In order to quantify the stability of the particle configurations during aging, we use the total number of displaced particles N r as a metric. More specifically, for a given aging trajectory, we first place every configuration that is formed after a full breathing cycle onto a new sphere of varying radius R s (R 1 > R s  > R 2), where R s is varied linearly in 500 steps from R 1 to R 2. We choose these upper and lower bounds of the sphere radius such that they correspond to packing fractions 0.1 < ϕ < 1.0. For every possible value of R s , we rescale all particle coordinates {r i } of the specific configuration such that |r i | = R s and ensure that all rod orientations \(\{{\hat{{\bf{u}}}}_{i}\}\) lie tangent to the sphere, and subsequently perform a dynamics simulation at fixed R = R s for a total duration of 50τ. We then measure how many particles N r have undergone a significant center-of-mass displacement Δr during any time interval Δt over the course of this simulation run.
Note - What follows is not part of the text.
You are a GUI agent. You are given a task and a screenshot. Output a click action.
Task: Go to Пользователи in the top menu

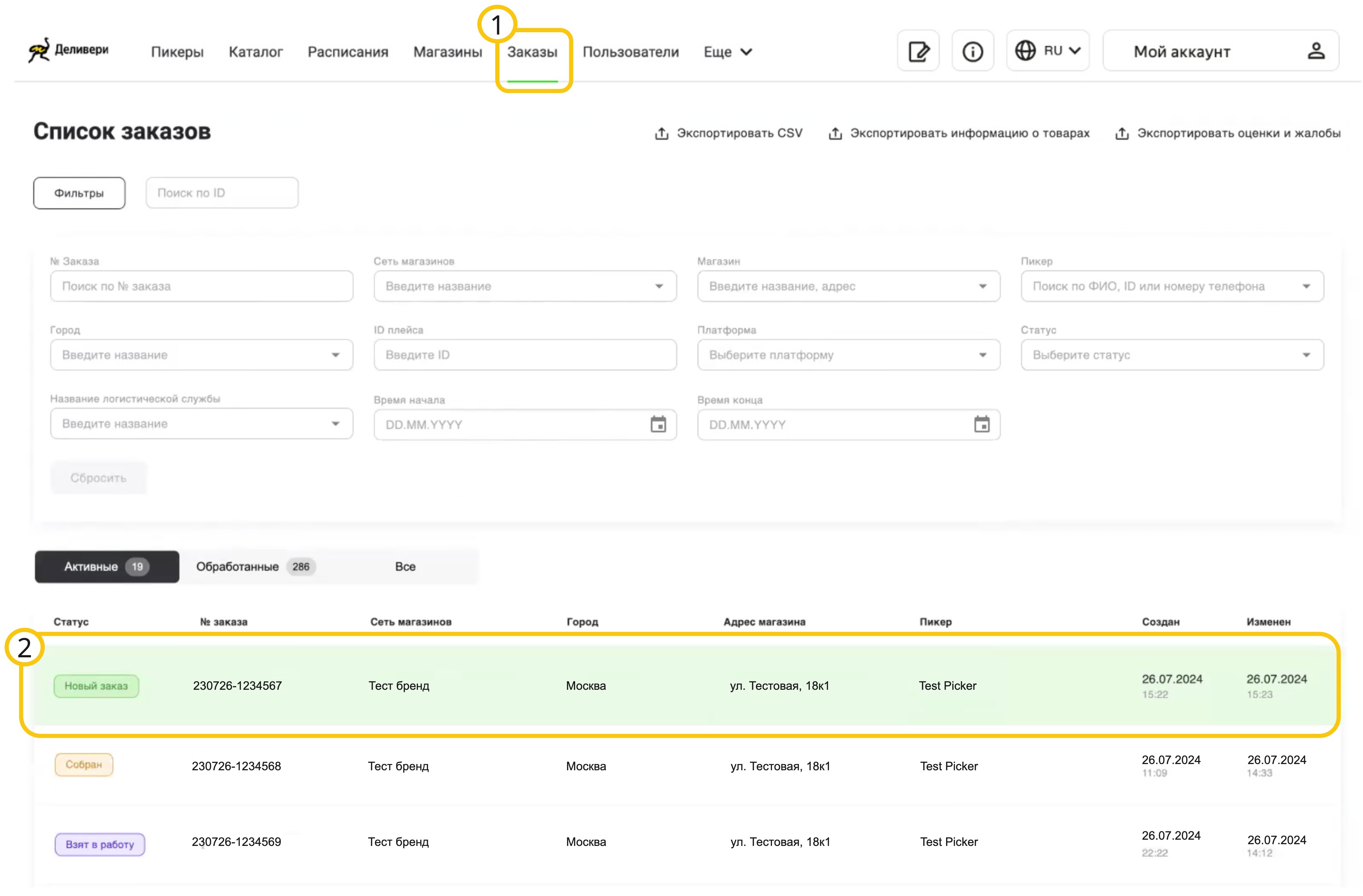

After some testing, we have found that a suitable stability criterion is Δr = 0.13λ and Δt = 10τ, which corresponds to a displacement of approximately 17% of a rod’s width during the time it would take a free rod with a = 2 to swim its own length (\(\ell =2\lambda \)). We designate a configuration at a certain R s and corresponding packing fraction ϕ as stable if and only if N r  = 0, and denote the lowest and highest possible packing fractions with N r  = 0 as ϕ min and ϕ max, respectively.

The dependence of the stability on the magnitude of the self-propulsion force, as shown in Fig. 6, was calculated by first performing a dynamics simulation of N = 800 particles with activity strength F = 1, undergoing 20 consecutive breathing cycles for ϕ init = 0.5 and ϕ br = 0.42. As above, we placed every particle configuration formed after a full breathing cycle onto a new sphere with varying radius R 1 > R s  > R 2 by rescaling all particle coordinates to |r i | = R s and projecting all orientation vectors \(\{{\hat{{\bf{u}}}}_{i}\}\) to the locally tangent plane. For every such set of initial particle coordinates, we equipped each particle with a constant self-propulsion strength 0 < F < 2.0 and subsequently simulated the dynamics for a time span of 50τ. We used the same stability criterion as above, Δr = 0.13λ and Δt = 10τ, and deem the system stable if N r  = 0. Note that one could also introduce a more refined stability criterion that is explicitly F-dependent; however, inspection by eye of the various trajectories for different F-values showed that our current criterion is reasonable for all cases considered. Furthermore, it may be seen from Fig. 6 that the resulting stability bounds ϕ min and ϕ max vary non-monotonously with F–an important point that would still hold for a monotonously changing choice of Δr.

Data availability

Data are available on request from the authors.